Sacó fuerzas de flaqueza centrando sus pensamientos en sus ansias de venganza.
—Cáncer terminal —musitó uno de los policías señalando con la barbilla, mientras observaba de lejos cómo Rodrigo trataba de recuperar la compostura.
—¿Cómo lo sabes? —inquirió su compañero, poniendo cara de pasmo.
—Los mismos síntomas que mi padre antes de fallecer hace tres años —aclaró el interrogado mirando con cara de lástima a la figura que se alejaba.
Parecía desolado.
—Lo siento —murmuró su colega.
—No te preocupes, ya lo he superado —dijo el agente haciendo un gesto de la mano para quitarle importancia—, espero que no tenga que pasar por lo que pasó mi viejo —añadió.
—¿Por qué lo dices?
—Pues porque los médicos mienten más que los abogados, que ya es decir —aseveró el agente, añadiendo a continuación—: Por ejemplo, una colonoscopia, «no se preocupe, es indoloro» te dicen con la mejor de sus sonrisas. Puede que a ti no te duela, capullo, pero a mí que me metan por el culo cualquier cosa por pequeña que sea, es algo que me va a traumatizar para el resto de mi vida.
—¿A qué viene eso?
—Tengo cita la semana que viene para hacerme una.
—Ahora comprendo tu enfado.
—Bueno, vamos a cambiar de tema —dijo el futuro conejillo de indias.
Pisó el embrague, puso la primera, pisó el acelerador y el vehículo policial abandonó la plazoleta.
A Rodrigo le costó llegar a su hogar algo más de lo habitual.
Notó que le temblaban las manos, las piernas y otras partes del resto del cuerpo que no supo identificar a primera vista.
Mal asunto para trastear con artefactos explosivos.
Tan peligroso o incluso más que dejar que te opere de fimosis un cirujano miope y con Parkinson.
Logró montar la cama y se acostó completamente desnudo.
Los cojines que hacían las veces de colchón no eran precisamente los más cómodos del mundo, sin embargo y pese a ello logró conciliar el sueño en apenas unos segundos.
.
Eran las diez y media de la mañana cuando Rodrigo Díaz de Vivar se colocó la peluca al tiempo que se caracterizaba para la ocasión.
Presentaba un aspecto descuidado aunque no desaliñado.
Cerró la puerta tras de sí y partió en pos de su nuevo objetivo.
El anciano apareció de improviso como surgido de la nada.
Tomó asiento en uno de los bancos oxidados por falta de mantenimiento de la plazoleta y depositó a sus pies un maletín de colores llamativos.
Con los nervios a flor de piel bajo una fachada de aparente tranquilidad, paseó una mirada con ojos inexpresivos por el entorno.
Deslumbrado por el sol, utilizó la mano como visera sobre los ojos.
Contó hasta una decena de tipos con mala pinta.
Un mosaico colorista.
Ciudadanos del norte del continente africano, algunos más claros que otros y otros bastante más oscuros que los primeros.
Todos malvados.
El que más y el que menos carne de presidio, delincuentes habituales, reincidentes, convictos y confesos que deberían estar entre rejas si los jueces no fuesen tan condescendientes.

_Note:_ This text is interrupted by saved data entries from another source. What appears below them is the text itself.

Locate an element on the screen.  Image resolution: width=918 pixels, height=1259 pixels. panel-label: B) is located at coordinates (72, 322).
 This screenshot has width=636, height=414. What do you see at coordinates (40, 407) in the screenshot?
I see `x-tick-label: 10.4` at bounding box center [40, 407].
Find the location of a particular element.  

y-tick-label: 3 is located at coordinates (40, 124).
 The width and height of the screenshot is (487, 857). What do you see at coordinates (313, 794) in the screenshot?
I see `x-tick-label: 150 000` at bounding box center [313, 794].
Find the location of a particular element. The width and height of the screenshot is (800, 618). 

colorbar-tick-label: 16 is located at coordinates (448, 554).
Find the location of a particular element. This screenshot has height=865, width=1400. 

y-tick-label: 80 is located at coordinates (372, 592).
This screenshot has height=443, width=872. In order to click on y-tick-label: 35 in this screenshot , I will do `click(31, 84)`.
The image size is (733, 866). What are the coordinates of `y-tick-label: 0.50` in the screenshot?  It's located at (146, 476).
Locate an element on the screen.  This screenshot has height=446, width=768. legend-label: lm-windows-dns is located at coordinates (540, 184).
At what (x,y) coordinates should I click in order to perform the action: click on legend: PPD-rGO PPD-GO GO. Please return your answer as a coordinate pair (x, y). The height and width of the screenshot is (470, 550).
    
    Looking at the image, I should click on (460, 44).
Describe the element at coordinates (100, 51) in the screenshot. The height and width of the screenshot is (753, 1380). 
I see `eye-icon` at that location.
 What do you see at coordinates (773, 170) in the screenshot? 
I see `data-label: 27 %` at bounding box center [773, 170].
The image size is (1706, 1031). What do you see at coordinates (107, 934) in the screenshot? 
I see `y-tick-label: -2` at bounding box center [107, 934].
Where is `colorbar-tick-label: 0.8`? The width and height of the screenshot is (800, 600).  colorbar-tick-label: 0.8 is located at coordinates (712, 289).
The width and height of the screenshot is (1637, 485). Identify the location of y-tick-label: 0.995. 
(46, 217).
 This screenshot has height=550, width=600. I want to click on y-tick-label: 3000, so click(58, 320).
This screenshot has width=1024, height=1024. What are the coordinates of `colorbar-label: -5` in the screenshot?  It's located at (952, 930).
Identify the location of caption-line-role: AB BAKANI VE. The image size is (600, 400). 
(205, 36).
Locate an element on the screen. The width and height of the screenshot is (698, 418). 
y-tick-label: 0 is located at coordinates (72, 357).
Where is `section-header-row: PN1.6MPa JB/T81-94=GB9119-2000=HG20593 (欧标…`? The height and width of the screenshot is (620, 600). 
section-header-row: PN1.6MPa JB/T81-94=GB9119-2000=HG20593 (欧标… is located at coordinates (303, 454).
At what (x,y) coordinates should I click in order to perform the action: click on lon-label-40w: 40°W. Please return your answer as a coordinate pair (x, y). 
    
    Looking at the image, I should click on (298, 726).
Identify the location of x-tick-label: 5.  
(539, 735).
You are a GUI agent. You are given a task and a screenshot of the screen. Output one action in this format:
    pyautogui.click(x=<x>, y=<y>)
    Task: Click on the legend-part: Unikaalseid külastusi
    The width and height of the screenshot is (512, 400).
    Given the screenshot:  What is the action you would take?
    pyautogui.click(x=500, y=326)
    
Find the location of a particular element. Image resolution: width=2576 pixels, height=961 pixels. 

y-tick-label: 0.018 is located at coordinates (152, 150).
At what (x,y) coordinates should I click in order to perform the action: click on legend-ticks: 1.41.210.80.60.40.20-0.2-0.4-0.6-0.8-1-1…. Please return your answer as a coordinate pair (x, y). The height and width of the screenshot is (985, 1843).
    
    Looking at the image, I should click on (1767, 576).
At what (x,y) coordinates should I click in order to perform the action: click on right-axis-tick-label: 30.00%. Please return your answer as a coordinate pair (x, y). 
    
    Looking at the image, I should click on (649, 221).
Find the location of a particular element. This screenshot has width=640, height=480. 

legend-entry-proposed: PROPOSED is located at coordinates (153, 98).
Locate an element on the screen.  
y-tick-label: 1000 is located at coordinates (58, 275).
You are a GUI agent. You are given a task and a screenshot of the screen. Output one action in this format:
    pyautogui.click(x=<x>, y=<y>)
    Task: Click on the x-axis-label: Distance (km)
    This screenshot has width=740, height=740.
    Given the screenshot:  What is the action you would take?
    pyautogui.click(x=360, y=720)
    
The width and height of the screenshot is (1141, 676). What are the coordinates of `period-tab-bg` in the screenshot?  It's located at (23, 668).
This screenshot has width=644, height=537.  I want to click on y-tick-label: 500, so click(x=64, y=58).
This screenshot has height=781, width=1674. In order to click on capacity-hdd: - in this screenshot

Sin embargo, para él, carecían de cualquier tipo de inmunidad y la perversidad de sus continuos actos delictivos no era precisamente un atenuante.
En otras palabras, eran material desechable y perecedero.
A punto estuvo de darles el pésame por adelantado.
Porque puede que al anciano le asaltaran algunos sentimientos, pero quedaba meridianamente claro que el de compasión no se encontraba entre ellos.
Encontrar un ápice de empatía hacia el resto de la humanidad por parte de este amasijo de desechos humanos sería más difícil que localizar a algún vecino de Sodoma que conservara la virginidad anal.
Esta vez no le cogerían desprevenido, estaba convencido de que todo saldría bien y según lo previsto, pero por si acaso, se había preparado a conciencia para reaccionar como es debido en el caso improbable de que algo fallara.
Lanzarse al vacío sin red acarrea riesgos innecesarios, como por ejemplo romperte los huevos contra el suelo al caer.
Acarició la pistola que llevaba en el bolsillo.
No dudaría en utilizarla si la situación lo requiriera.
En el cargador de la misma había balas suficientes para acabar con todos ellos.